The rise of ESG Investing

I met a financial advisor for a coffee a few weeks ago. He wanted to pick my brains about ethical investing. He said he wanted to be 'more green' and wanted my advice on building ethical portfolios for clients. He seemed to think ethical investing was merely about avoiding tobacco and arms; it's moved on a lot, I said, as I rolled my eyes, questioning whether he was willing to be truly committed and informed about the world of ethical investing. I came across this great piece of investment research by Calvert Research and Management called 'The Rise of ESG Investing' which talks about the latest trends and client drivers. It also talks about financial advisors and their attitudes towards ESG. The study is US based. However, I think it translates well to the UK market too. I marked out some interesting bits and listed them below with my comments.

On Millenials

Born between 1980 and 2000, Millenials command wealth, a social conscience and power. By 2020, it is estimated they will make up 46% of the workforce. This is a generation with sway and swag, who hold social responsibility, social justice, equality and environment causes as top priorities.

Research quoted in the report states that 53% of millennials make investment decisions based on social responsibility factors, compared to 42% of Gen Xers, 41% of baby boomers and 39% of seniors. I don't see too many millennials in my advisory practise and I really enjoy seeing them when I do; but it is encouraging to see the younger generations voicing themselves so clearly.

ESG Takeaways

Advisers should incorporate basic ESG questions and filters into their initial discussions of goals and objectives with current and prospective clients and take a proactive approach to identifying needs and interests. 

I strongly agree. I don't push ESG investments as a 'right' or 'preferred' way of investing; it is not for everyone, and yet, the client has a right to make an informed decision - ESG or not. I imagine advisors enjoy offering a broader menu of options to clients and those who have worked hard to acquire expertise & conviction in ESG investing reap the benefits in attracting investors interested in responsible investing.

For many advisers, portfolio performance is a non-issue when it comes to ESG considerations. It ranks near the bottom of the reasons advisers utilize it; for non-users, ESG's limiting of investment options ranks near the top of considerations. Just 29% of advisers believe there is a positive correlation between corporate financial performance and ESG factors. While manager selection for ESG strategies may be limited compared to the broader universe of funds and managers, the menu is increasing in size. Overall, investment research broadly suggests that the performance of socially conscious funds has a "positive tilt relative to the overall universe of funds". While returns may not be a real hurdle, there is an increasing breadth of options - and potential strategies - that advisers can utilize.

============================================================

PROBLEMS =>
(a) In the ESG investing post, what percentage of advisers believe there is a positive correlation between corporate financial performance and ESG factors?
(b) Reproduce word for word the part of the ESG investing post between "ESG Takeaways" and "in responsible investing.", inclusive.
(c) Do these statements agree with the ESG investing post? (i) The Calvert study is based in the UK. (ii) Millennials were born between 1980 and 2000. (iii) 42% of baby boomers make investment decisions based on social responsibility factors.

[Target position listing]
============================================================

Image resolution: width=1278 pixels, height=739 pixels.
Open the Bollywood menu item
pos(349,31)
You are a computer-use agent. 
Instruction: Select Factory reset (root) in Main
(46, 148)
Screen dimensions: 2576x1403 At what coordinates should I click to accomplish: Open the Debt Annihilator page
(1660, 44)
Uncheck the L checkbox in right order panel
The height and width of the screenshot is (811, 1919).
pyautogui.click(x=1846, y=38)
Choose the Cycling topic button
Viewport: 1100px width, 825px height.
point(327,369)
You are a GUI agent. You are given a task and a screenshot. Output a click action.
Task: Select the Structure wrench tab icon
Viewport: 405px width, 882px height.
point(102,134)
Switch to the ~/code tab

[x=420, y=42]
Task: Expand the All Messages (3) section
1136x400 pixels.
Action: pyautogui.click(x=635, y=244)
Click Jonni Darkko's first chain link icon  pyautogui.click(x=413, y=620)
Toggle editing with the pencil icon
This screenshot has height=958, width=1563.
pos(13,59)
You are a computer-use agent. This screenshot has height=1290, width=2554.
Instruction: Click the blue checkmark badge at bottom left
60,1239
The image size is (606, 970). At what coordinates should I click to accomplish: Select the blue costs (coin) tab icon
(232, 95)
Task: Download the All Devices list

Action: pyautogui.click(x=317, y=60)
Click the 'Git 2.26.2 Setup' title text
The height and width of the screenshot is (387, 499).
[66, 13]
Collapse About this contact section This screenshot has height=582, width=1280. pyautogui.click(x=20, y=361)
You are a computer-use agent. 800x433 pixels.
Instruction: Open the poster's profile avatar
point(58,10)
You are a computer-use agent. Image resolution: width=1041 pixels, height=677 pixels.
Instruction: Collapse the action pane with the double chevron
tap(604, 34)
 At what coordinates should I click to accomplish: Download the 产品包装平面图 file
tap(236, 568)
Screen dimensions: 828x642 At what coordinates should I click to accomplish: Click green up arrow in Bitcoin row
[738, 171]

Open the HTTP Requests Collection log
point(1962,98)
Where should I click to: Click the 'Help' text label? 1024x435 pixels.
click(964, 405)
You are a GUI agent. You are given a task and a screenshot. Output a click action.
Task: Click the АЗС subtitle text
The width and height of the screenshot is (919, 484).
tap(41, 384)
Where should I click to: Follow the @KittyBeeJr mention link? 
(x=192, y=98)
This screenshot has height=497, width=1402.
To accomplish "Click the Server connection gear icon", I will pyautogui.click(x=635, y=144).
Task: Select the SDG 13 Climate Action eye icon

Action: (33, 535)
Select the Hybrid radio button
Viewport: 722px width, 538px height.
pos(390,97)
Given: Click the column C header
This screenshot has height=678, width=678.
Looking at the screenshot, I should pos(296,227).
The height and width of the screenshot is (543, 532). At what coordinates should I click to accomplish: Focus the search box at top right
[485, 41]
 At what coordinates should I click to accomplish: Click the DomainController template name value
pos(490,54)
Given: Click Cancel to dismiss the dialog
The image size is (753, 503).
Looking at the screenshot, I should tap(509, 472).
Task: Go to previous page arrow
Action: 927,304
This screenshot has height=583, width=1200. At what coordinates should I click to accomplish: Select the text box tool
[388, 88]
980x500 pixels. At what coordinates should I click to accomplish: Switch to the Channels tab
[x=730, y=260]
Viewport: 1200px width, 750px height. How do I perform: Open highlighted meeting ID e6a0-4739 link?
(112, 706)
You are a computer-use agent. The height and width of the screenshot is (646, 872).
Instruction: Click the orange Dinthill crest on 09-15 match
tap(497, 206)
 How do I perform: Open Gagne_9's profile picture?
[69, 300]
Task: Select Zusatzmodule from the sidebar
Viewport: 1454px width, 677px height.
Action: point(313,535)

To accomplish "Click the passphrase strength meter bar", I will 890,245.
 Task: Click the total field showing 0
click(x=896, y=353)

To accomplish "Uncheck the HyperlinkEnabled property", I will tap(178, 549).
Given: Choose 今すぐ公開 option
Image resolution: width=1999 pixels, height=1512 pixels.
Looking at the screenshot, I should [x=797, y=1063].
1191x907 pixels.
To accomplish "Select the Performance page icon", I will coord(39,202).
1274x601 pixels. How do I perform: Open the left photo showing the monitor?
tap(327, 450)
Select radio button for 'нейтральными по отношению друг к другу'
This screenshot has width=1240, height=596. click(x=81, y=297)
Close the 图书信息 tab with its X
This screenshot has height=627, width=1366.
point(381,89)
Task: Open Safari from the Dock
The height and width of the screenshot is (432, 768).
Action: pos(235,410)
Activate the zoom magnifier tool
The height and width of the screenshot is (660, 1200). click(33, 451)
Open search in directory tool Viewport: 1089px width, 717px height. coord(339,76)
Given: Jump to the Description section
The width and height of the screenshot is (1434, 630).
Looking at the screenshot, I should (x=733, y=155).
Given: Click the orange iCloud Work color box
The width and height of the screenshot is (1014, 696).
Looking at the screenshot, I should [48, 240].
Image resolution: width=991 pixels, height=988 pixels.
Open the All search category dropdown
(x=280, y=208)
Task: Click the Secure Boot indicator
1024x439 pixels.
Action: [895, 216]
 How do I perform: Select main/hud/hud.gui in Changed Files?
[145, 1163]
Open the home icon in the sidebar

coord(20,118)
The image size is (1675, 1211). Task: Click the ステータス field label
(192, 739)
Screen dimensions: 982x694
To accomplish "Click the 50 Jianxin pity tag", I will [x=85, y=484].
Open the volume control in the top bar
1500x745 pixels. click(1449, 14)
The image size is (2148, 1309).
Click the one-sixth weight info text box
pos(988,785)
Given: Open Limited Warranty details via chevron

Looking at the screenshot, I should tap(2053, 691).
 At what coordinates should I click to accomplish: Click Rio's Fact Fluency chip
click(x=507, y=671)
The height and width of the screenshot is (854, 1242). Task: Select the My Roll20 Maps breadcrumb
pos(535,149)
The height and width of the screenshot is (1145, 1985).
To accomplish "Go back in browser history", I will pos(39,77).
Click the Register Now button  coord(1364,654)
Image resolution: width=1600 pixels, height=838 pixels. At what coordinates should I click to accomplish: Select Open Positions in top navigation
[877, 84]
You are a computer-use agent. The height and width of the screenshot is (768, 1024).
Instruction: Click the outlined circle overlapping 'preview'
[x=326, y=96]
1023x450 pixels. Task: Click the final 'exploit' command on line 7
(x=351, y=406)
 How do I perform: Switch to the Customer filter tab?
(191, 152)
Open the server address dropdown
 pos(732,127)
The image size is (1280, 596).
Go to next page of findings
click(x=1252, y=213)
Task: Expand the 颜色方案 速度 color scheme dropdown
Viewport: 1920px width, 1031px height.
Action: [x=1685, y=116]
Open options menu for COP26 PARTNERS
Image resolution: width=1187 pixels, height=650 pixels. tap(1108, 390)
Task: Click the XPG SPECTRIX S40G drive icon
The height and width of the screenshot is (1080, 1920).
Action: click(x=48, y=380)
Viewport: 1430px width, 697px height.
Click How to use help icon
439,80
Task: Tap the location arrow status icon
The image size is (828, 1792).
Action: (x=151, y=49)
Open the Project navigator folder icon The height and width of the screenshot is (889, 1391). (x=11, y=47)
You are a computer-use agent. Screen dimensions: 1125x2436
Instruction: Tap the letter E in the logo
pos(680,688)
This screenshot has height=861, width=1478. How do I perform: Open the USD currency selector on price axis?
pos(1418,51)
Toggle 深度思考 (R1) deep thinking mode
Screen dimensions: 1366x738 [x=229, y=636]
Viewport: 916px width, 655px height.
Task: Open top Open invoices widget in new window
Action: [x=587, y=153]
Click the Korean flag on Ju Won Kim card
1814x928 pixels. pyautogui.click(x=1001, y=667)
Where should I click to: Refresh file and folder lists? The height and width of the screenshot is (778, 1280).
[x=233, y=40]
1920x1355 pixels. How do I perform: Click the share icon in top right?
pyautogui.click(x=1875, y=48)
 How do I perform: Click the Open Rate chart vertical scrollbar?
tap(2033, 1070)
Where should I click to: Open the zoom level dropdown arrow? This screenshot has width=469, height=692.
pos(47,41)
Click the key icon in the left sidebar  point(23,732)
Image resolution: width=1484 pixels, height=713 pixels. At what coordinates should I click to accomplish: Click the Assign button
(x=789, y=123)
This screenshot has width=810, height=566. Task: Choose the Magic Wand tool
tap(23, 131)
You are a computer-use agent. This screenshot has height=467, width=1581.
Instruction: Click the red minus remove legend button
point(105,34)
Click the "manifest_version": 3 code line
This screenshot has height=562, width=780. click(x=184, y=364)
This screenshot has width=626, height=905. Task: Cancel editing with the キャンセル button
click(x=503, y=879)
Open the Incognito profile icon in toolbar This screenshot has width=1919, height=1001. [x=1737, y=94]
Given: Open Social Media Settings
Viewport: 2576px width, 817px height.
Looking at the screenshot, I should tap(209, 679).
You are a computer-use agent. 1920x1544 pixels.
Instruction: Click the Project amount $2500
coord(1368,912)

============================================================

EXPECTED RESULTS =>
(a) 29%

(b)
ESG Takeaways

Advisers should incorporate basic ESG questions and filters into their initial discussions of goals and objectives with current and prospective clients and take a proactive approach to identifying needs and interests. 

I strongly agree. I don't push ESG investments as a 'right' or 'preferred' way of investing; it is not for everyone, and yet, the client has a right to make an informed decision - ESG or not. I imagine advisors enjoy offering a broader menu of options to clients and those who have worked hard to acquire expertise & conviction in ESG investing reap the benefits in attracting investors interested in responsible investing.

(c)
(i) No: "The study is US based."
(ii) Yes: "Born between 1980 and 2000"
(iii) No: "41% of baby boomers"